Scarborough surgeon suspended over misconduct
A Scarborough surgeon has been suspended for a year after incidents which put patients "at risk of harm".
Mr Nayef El-Barghouty was told at a General Medical Council hearing that his fitness to practise had been impaired due to his misconduct.
Wilfrid Taylor, 82, from Scarborough, needed three operations in one day because of mistakes, and in the third bled to death, the GMC heard.
And a woman was left with damaged vocal cords after a routine procedure.
The General Medical Council (GMC) found Mr El-Barghouty guilty of dishonesty and misconduct.
The panel said he had put patients "at unwarranted risk of harm" and "brought the medical profession into disrepute."
Lied under oath
Mr El-Barghouty worked as a vascular and general surgeon at Scarborough hospital, but following the decision, he will not be registered as a medical practitioner for the next 12 months.
Mr Taylor died after an operation to remove an aneurysm in his leg on 3 January 2009.
In the first operation by Mr El-Barghouty, to remove the aneurysm, the blood supply to his other leg was cut off, the hearing heard.
It was reconnected in a second operation, but a swab was left inside the leg.
Mr El-Barghouty then carried out a third operation to remove the swab. But a main vein was severed and Mr Taylor bled to death.
Mr Taylor's son, Michael said: "You hear of these things but you never think it's doing to happen to a member of your family."
In the subsequent inquest into Mr Taylor's death, the surgeon lied under oath about the size of the aneurism.
The GMC said this damaged the reputation of the medical profession and undermined public confidence.

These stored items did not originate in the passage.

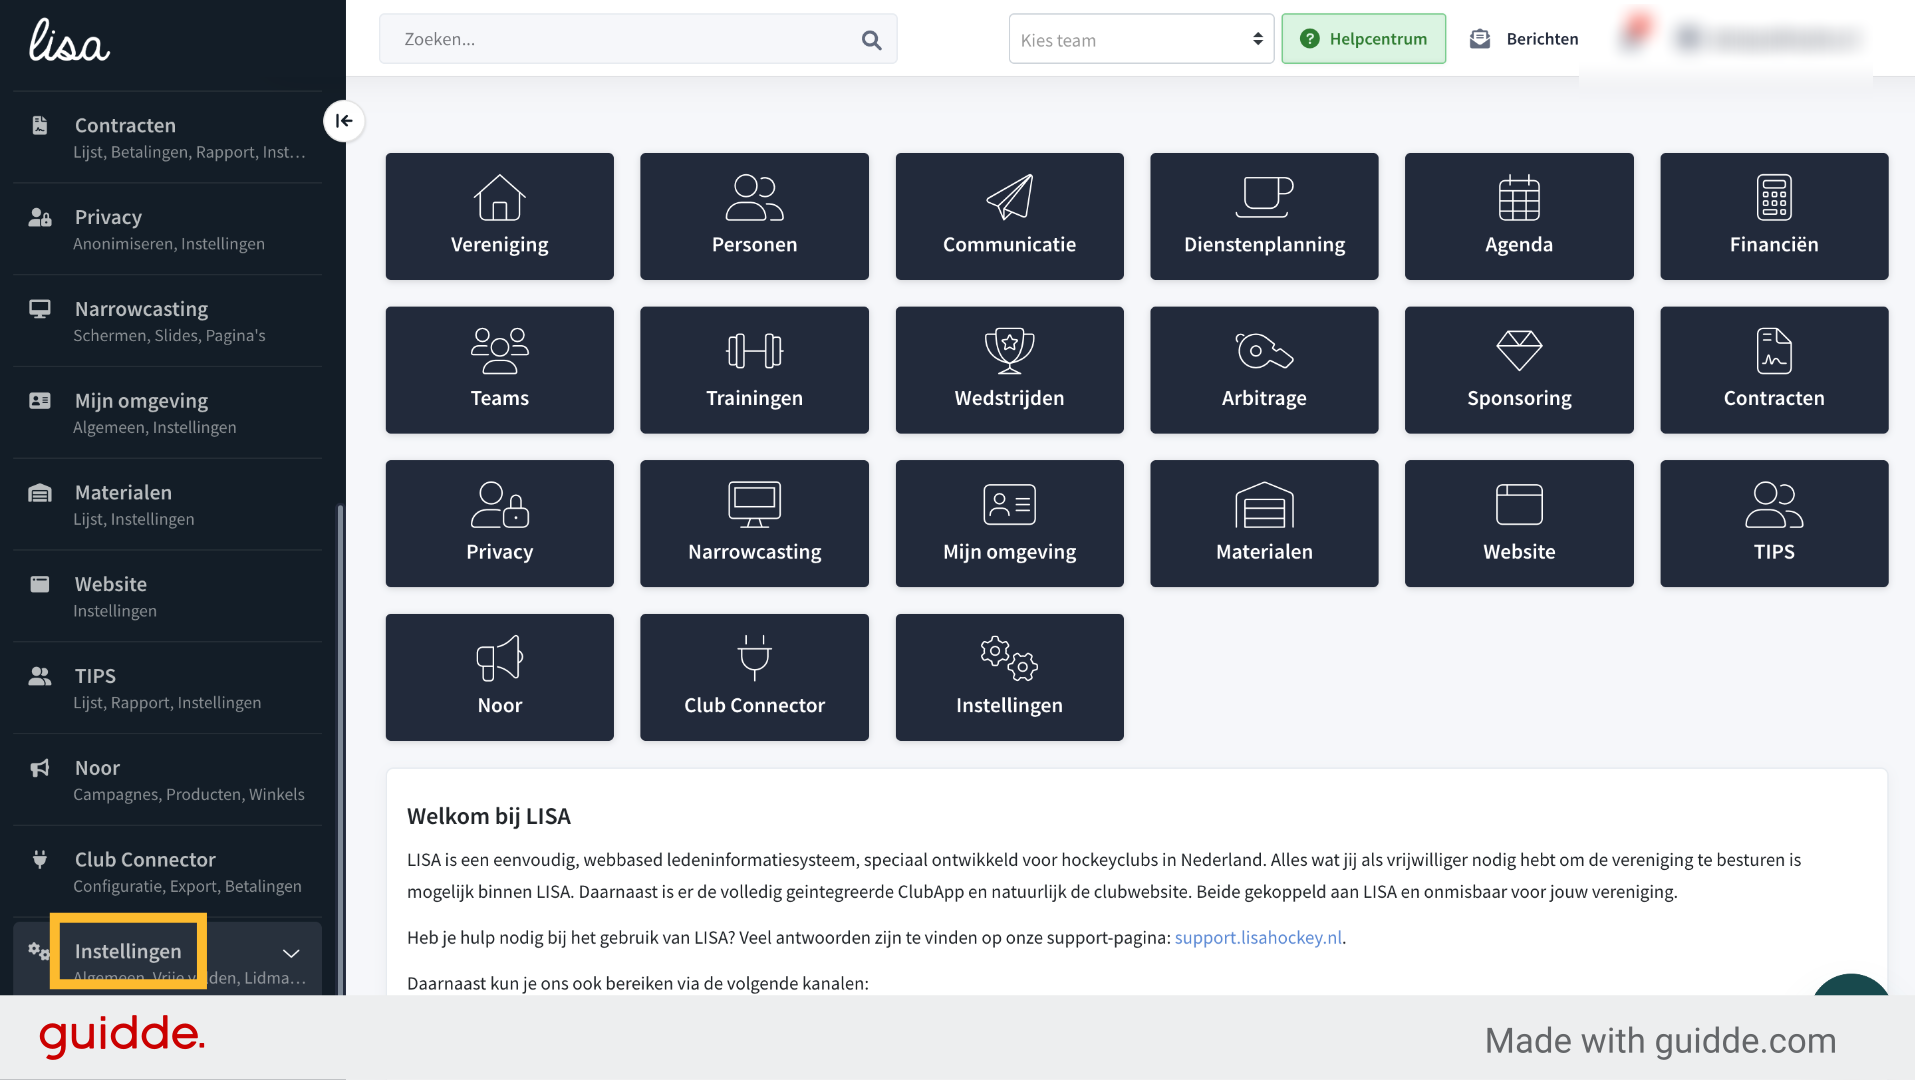This screenshot has width=1915, height=1080.
Task: Open the Communicatie paper plane tile
Action: pyautogui.click(x=1009, y=216)
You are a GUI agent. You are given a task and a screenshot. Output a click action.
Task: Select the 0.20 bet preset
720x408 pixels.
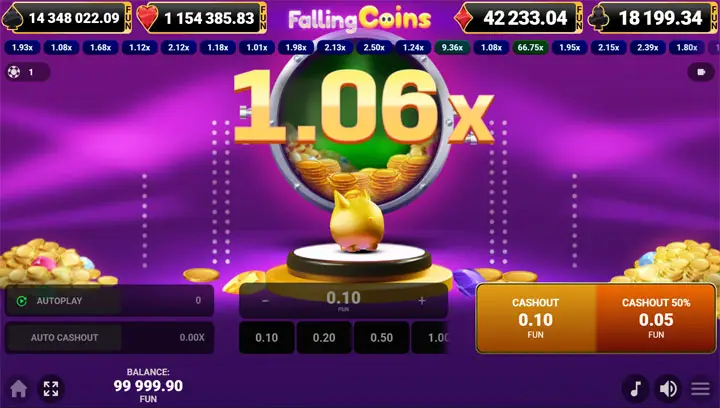[x=324, y=338]
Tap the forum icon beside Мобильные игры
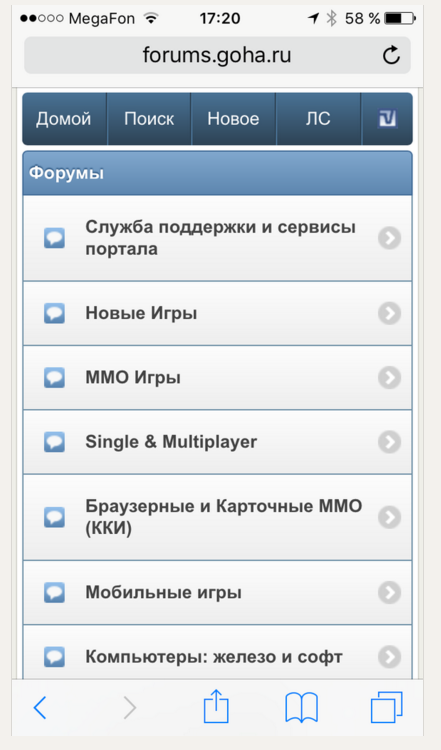The image size is (441, 750). [x=55, y=593]
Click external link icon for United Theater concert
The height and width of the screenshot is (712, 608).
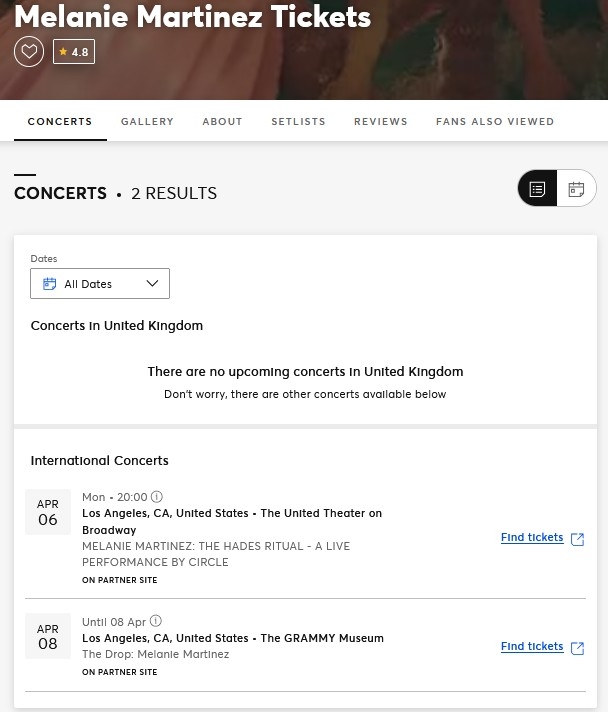coord(577,539)
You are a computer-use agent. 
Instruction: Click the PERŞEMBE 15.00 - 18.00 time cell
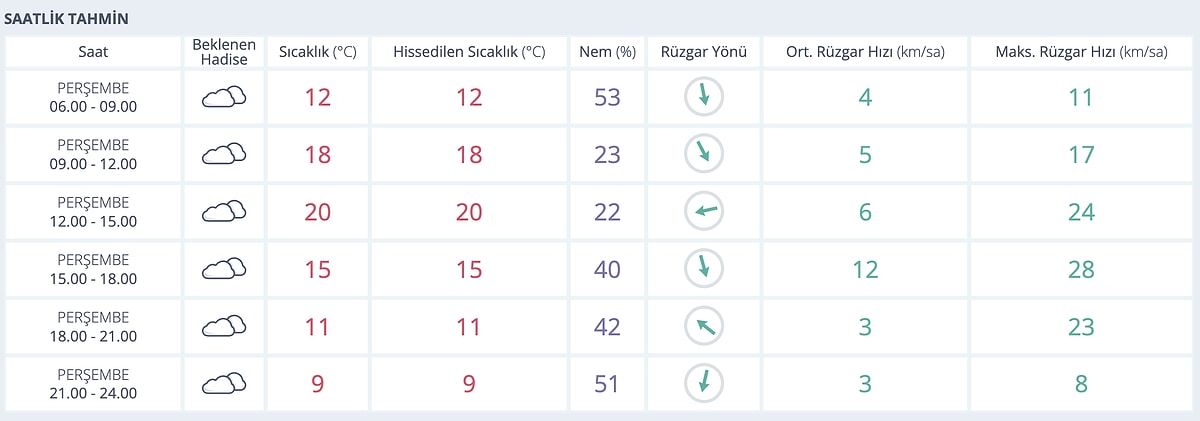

Joanne Roche, 42, from Bridlington, was left with damaged vocal cord nerves after being operated on by Mr El-Barghouty in January 2008.
She needed to have her thyroid gland removed but was left breathing through a tube in her neck and had to learn to speak again, the hearing was told.
She said: "It's affected my whole life, from the clothes I wear to the cleaning products I buy, and the activities I do with my children.
"I should have gone in there and come out on the mend, instead I went in and came out in a worse situation that I've got for the rest of my life."
Scarborough and North East Yorkshire NHS Trust said in a statement: "We acknowledge the outcome of this hearing, and must now take the time to consider the consequences of the GMC's decision and the action we need to take as an organisation."